Council member’s probe of city’s employee appeals board expected to be discussed this week

Council member’s probe of city’s employee appeals board expected to be discussed this week

MEMPHIS, Tenn. (WMC) - The case of an MPD detective, who retired amid an investigation into his sexual relationship with a murder defendant, is getting new scrutiny from the Memphis City Council. One council member’s probe of an appeals board is expected to be discussed Tuesday, when council members meet again.

Memphis City Council member Worth Morgan said Sunday he wants to know how many times a city employee recommended to be fired has been reinstated by the city’s Civil Service Commission.

The case of former MPD detective Eric Kelly has raised eyebrows inside and outside of city hall. Kelly, a 26 year MPD veteran, stepped down from the force in November of last year. Kelly was allowed to retire and collect his pension, despite an internal police investigation into his sexual relationship with a murder suspect.

District Attorney Amy Weirich said in a news conference in January no charges would be filed against Kelly.

The Institute for Public Service Reporting at The University of Memphis, who first broke the Kelly story, reported the detective was fired from the force years earlier but got his job back by appealing to the city’s Civil Service Commission.

Council member Worth Morgan asked for a hold to two reappointments to that panel, when council members met two weeks ago.

“This was an opportunity to take a pause, look at some of the case files that have come through civil service, and see if something was off,” said Morgan.

Morgan notes both appointees being held up, Jeffrey Land and Laurice Smith, were not involved with the Kelly case. Morgan indicated this was simply a larger review of the process.

The second-term council member told WMC Action News 5 Sunday that he’s engaged with Mayor Jim Strickland’s administration to gather statistics with respect to cases before the commission, to report back to the council Tuesday.
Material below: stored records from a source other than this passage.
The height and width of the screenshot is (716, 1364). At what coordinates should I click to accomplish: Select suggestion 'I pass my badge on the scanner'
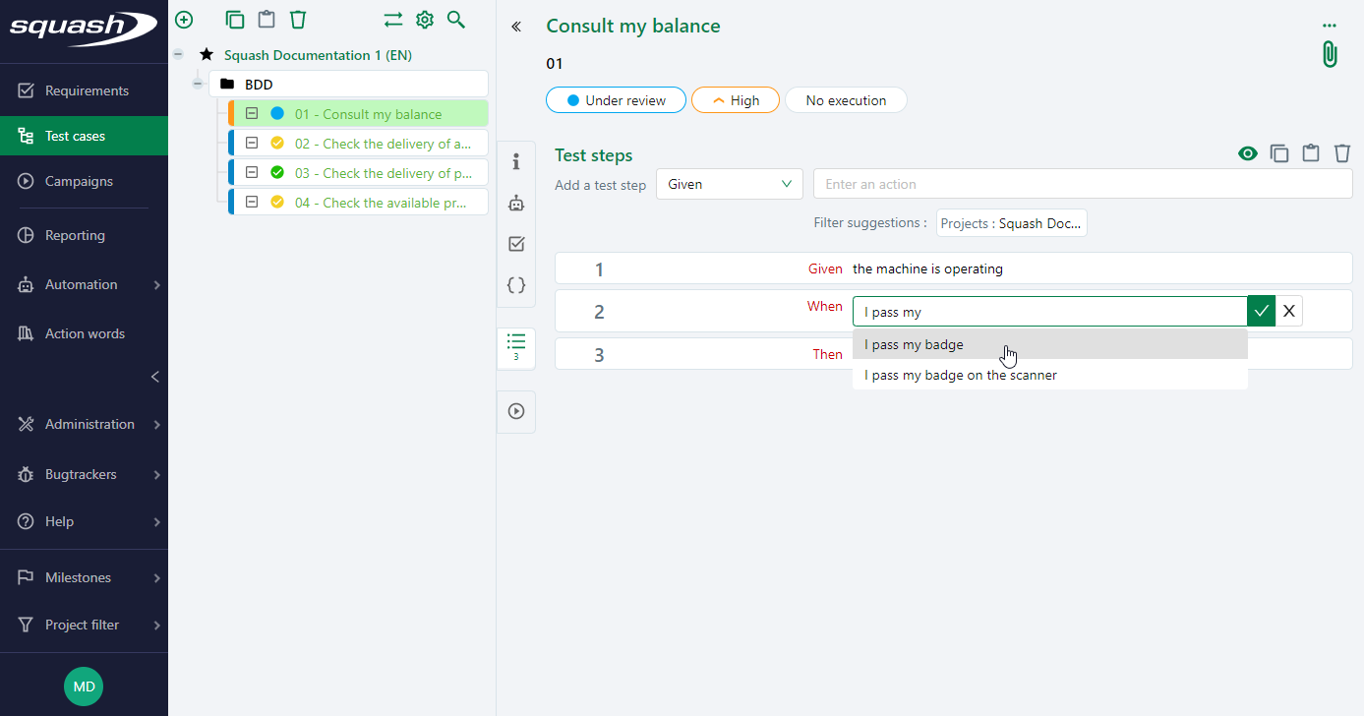[960, 375]
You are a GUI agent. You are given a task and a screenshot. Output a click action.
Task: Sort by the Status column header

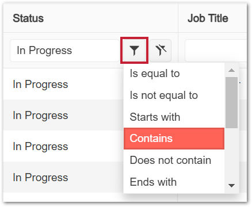click(x=28, y=18)
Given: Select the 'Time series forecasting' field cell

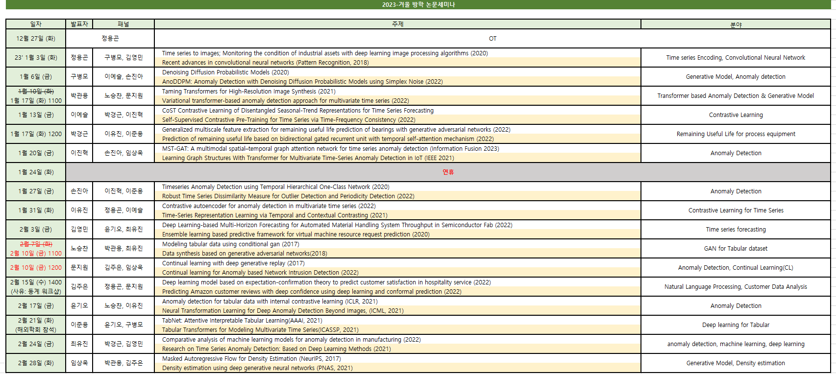Looking at the screenshot, I should click(x=736, y=230).
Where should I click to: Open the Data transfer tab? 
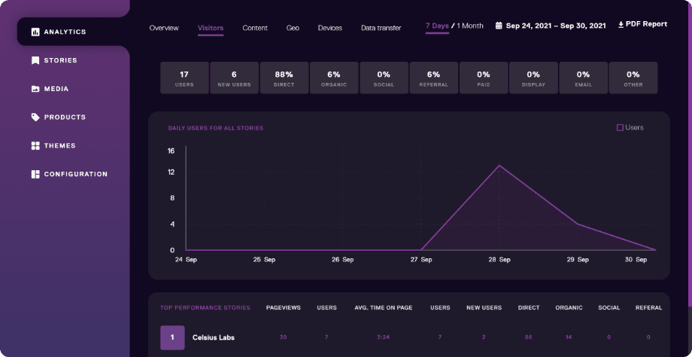(381, 28)
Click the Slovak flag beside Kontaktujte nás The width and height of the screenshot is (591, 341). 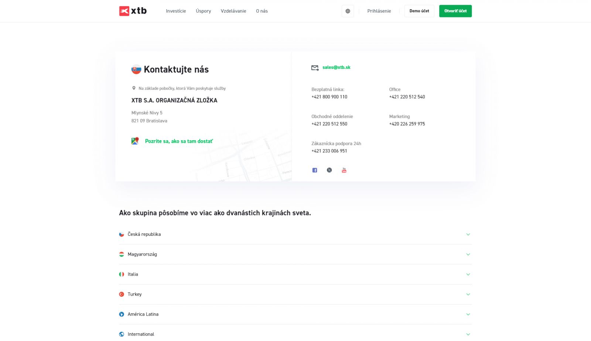click(136, 69)
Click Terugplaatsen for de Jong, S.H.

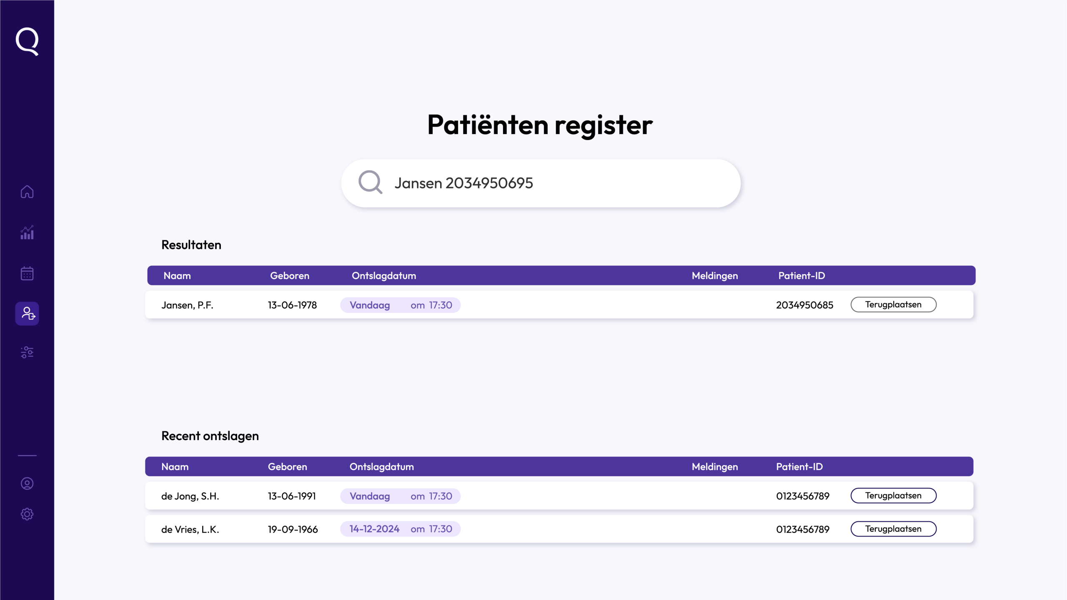893,495
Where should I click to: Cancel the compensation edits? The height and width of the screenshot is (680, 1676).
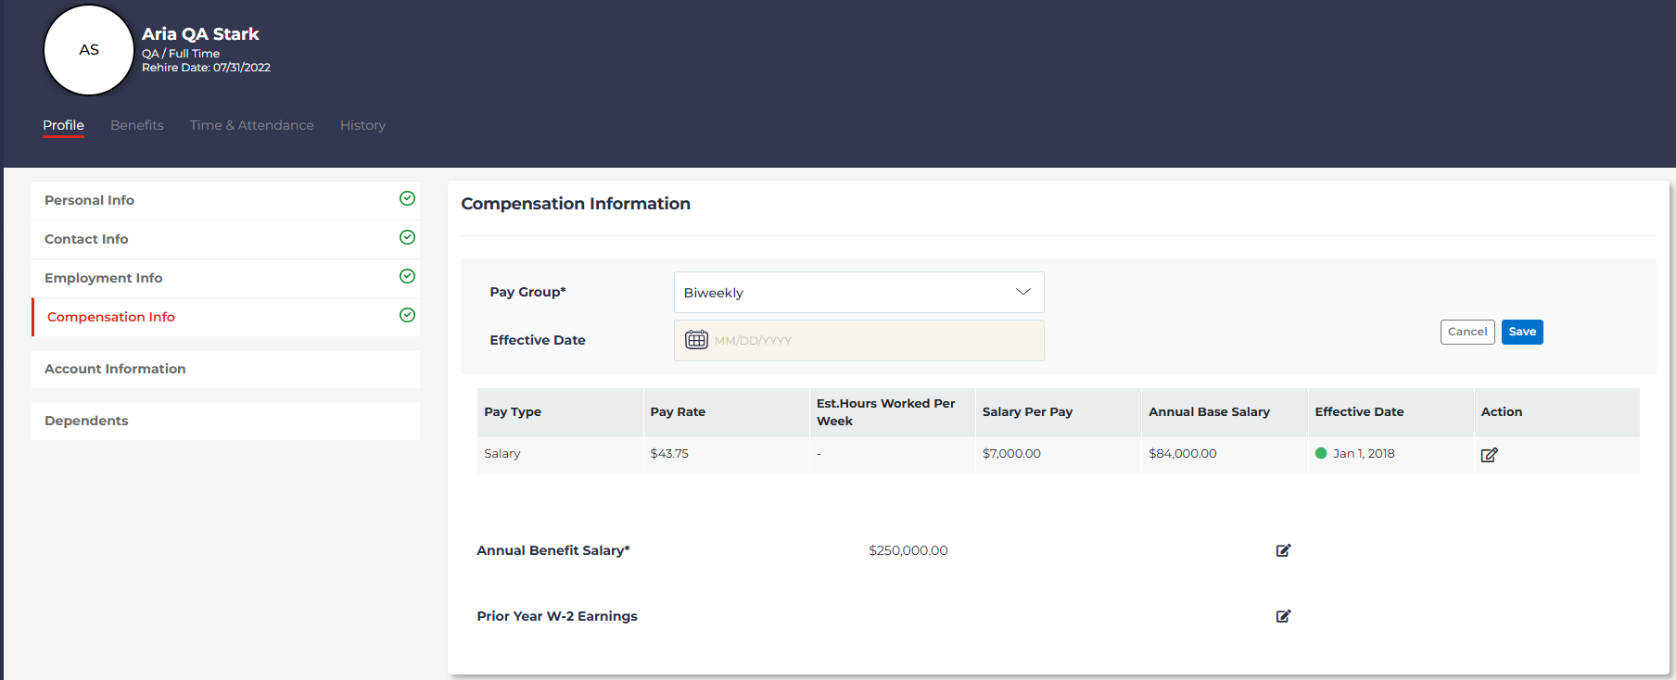[x=1467, y=332]
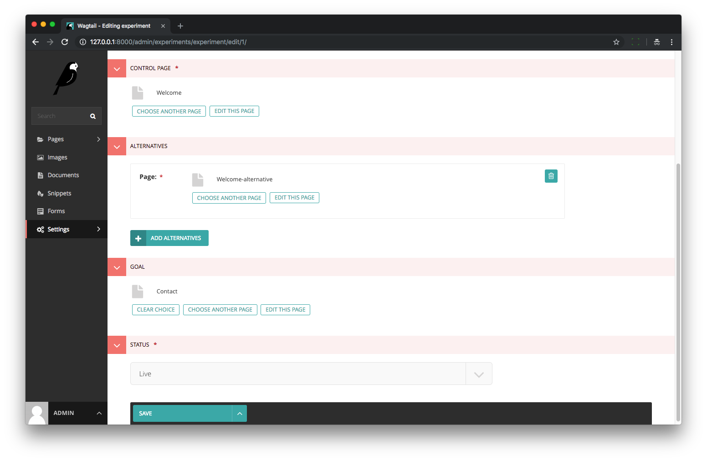The image size is (707, 461).
Task: Reload the page in the browser
Action: [x=65, y=42]
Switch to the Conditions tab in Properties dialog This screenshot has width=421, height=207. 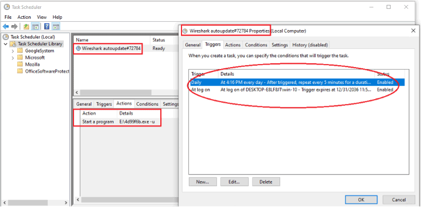256,45
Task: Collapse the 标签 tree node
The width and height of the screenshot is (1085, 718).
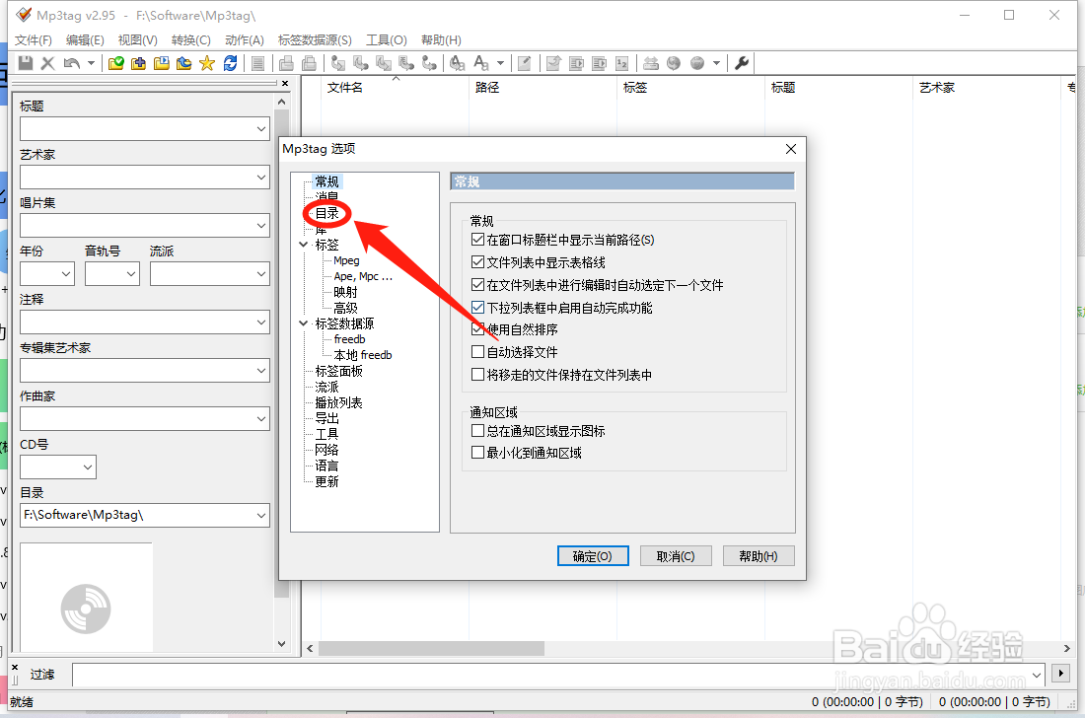Action: [303, 244]

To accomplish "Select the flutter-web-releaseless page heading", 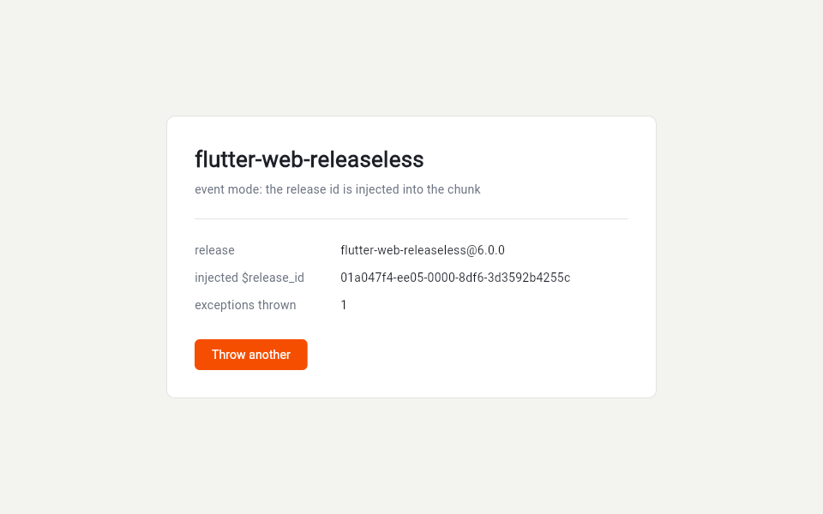I will [309, 159].
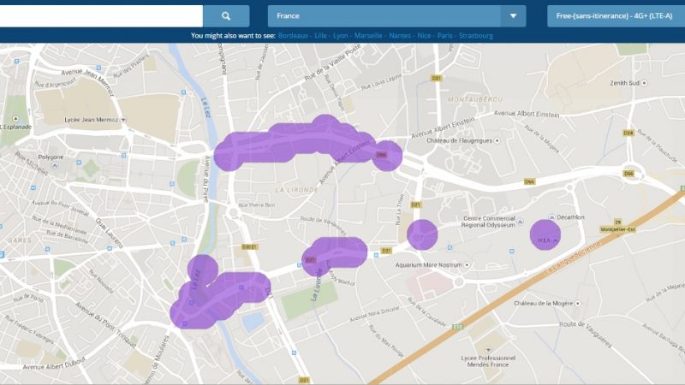Viewport: 685px width, 385px height.
Task: Open the Free 4G+ (LTE-A) network dropdown
Action: tap(616, 15)
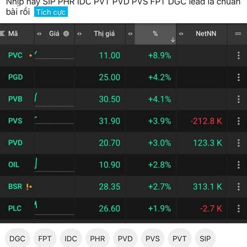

“This is, unfortunately, what seems to be an ongoing pattern where you keep hearing rumors about it, stories about it at city hall,” he said, “Where we have employees that are behaving badly, have been fired for what we believe is a just cause, and then the civil service commission would reinstate them.”

A spokesperson for Mayor Jim Strickland indicated Friday that his office was working on the topic, but officials had no information to share yet.